Did you find anything challenging about writing the sequel?
It was a bit difficult to find that happy medium between deeper/more serious and recapturing the playfulness of the first book; I didn’t want one to overwhelm the other, but I did know the story had to evolve a bit. I didn’t want to just remix the first book, I want there to be progress and evolution. It was tough getting that balance right, but I think We Are Mayhem handles both sides fairly well.
You’ve written many comic series previously, but has writing a novel always been a dream of yours?
Absolutely. I actually have a pretty extensive background in writing prose, through my undergrad grad days through grad school, and beyond. I have a deep, deep love of books, and I’ve always wanted to have one published (I’d written a novel before, but thankfully—for all our sakes—it was unpublished). This is definitely a dream for me, and I couldn’t ask to be working with better people fulfilling it. My editor, everyone at St. Martin’s, all the indie bookstores and libraries I’ve worked with—they’re all the absolute best. I couldn’t ask to be surrounded by better people.
Writing comics and novels both present challenges – do you find you prefer working on one format over the other?
I probably prefer writing novels a bit better because there’s far more artistry in writing a book than there is writing a comic script. Scripts, in their form, are more or less directions for an illustrator to be the one making the artistry. But, I still love writing comics; I love the collaboration—seeing pages come in from artists will never stop being a thrill for me.
Do you have any interesting writing quirks?
Is writing nude a quirk?
Ahhhh! Burn that image from your minds, everyone. And I’m totally kidding. To be serious—nah, not many quirks for me. I’m a “butt in chair, do the work” kind of writer. I’m at my desk at 8:30, and I’m working. That’s really all there is to this thing—doing the work.
Do you have any advice for aspiring writers?
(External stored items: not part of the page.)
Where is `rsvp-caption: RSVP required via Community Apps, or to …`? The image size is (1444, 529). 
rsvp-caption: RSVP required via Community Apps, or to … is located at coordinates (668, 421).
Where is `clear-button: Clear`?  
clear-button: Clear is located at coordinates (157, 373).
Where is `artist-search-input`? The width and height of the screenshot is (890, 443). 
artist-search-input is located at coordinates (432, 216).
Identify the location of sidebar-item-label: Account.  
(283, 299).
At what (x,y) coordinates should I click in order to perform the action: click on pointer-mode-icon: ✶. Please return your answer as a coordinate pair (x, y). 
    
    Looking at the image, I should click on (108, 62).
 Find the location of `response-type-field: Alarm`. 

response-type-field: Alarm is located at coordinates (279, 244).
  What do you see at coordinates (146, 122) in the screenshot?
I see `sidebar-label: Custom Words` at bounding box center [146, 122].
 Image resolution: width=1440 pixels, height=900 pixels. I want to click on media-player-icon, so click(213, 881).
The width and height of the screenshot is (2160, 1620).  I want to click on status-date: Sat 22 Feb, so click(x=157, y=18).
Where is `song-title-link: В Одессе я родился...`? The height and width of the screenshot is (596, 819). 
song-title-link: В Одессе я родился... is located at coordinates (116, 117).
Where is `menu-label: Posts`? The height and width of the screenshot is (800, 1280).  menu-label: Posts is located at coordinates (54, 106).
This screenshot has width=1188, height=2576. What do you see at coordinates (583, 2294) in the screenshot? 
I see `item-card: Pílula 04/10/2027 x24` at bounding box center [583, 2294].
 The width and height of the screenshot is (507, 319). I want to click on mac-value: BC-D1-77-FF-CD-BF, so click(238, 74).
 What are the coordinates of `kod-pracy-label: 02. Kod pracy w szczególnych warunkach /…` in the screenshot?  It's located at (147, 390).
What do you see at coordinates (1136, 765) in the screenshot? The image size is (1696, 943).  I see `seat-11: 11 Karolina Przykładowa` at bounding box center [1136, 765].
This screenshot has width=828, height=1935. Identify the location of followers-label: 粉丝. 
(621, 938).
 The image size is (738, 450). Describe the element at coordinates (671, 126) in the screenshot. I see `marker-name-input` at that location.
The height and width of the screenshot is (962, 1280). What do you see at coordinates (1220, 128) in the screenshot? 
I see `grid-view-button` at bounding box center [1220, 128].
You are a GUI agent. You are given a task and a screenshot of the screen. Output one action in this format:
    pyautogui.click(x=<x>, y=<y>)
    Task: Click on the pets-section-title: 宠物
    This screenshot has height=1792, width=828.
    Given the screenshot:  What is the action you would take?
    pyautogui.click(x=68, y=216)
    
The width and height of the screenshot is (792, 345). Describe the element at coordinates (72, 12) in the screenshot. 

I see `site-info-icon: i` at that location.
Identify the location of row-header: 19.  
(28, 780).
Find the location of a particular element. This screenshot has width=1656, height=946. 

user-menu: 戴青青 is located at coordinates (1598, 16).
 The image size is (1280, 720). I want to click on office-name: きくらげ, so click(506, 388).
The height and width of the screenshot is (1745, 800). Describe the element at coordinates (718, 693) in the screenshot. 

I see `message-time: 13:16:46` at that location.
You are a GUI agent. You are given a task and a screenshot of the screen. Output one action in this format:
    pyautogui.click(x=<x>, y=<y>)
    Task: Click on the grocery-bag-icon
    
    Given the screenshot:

Well, this goes back to my previous response: Do the work. Writing can be discouraging and painful, and at the end of the day, no one is asking you to do this. So, the onus is on you to make yourself get after it, and that’s not easy. Under those conditions, in my mind, the only way through is doing the work. Treating this like a job (because it is). I don’t believe in the whole “kissed by the muses” line. I think if you work hard—and that includes studying the hell out of the craft of writing—and put in the time, you will get to where you want to go. It might take 10 years, it might take 30; you might end up with a bestselling book, you might end up with a self-published book you sell out of your car. But the end goal should be the finished product, and as long as you stay focused on that, and not that result, you’ll get there.
What’s next for you? Any upcoming projects?
Always. I have some new stuff coming out with Vault (who publishes my series Wasted Space), I’m working on a new novel, and I have a few other thing percolating here and there.
Lastly, do you have any book recommendations for us?
Hmmm…I loved Myke Cole’s Armored Saint; that was great. Mike Chen’s Here and Now and Then is superb. And there’s always the classics, which I go to time and time again—Vonnegut, Dick, Bradbury. I read Black Crouch’s Dark Matter recently, which I adored.
As for comics—Deadly Class is the best, and I’m loving Jeff Lemire’s Ascender and Hayden Sherman’s/SeanLewis’s The Few.